The argument develops in a sensible way, grounded in first principles. At the beginning the problem is posed: how do we define consciousness? The author points out that for medical doctors impaired consciousness is easy to recognise—‘not only in physiological processes, such as spontaneous sleep, but also induced by certain substances such as anaesthetics or recreational drugs…they are common during various types of disease, both mental and physical’ (p. 9). However, the concept itself is difficult to define, and perhaps no ‘universal, comprehensive, clear-cut definition’ is possible (p. 10).

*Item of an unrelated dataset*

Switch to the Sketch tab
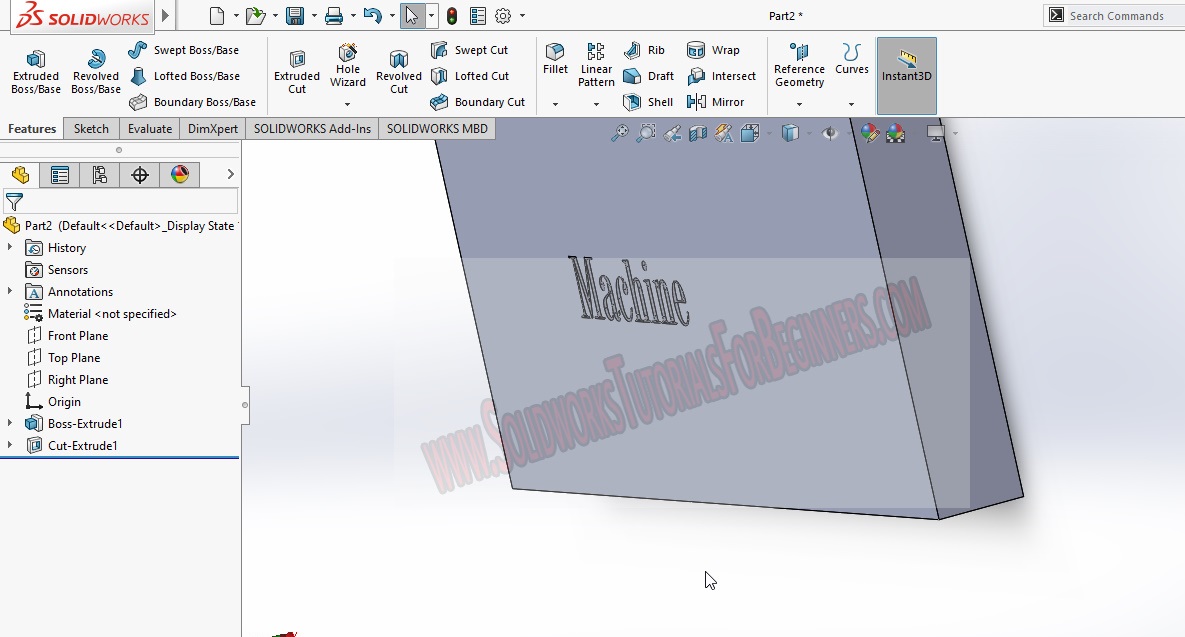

The bulk of the book is then divided into three separate parts. In the first part, Pelavski deals with cases of delirium, a type of wakeful impaired consciousness. In the second part, the focus is on sleep, which is characterized as a type of impaired consciousness that has many fuzzy edges, being at the intersection of wakefulness and complete impairment. In the third part, Pelavski looks at cases of total loss of consciousness, the most extreme kind of impairment, such as instances where people faint. This structure makes it possible for Pelavski to explore impaired consciousness across a spectrum.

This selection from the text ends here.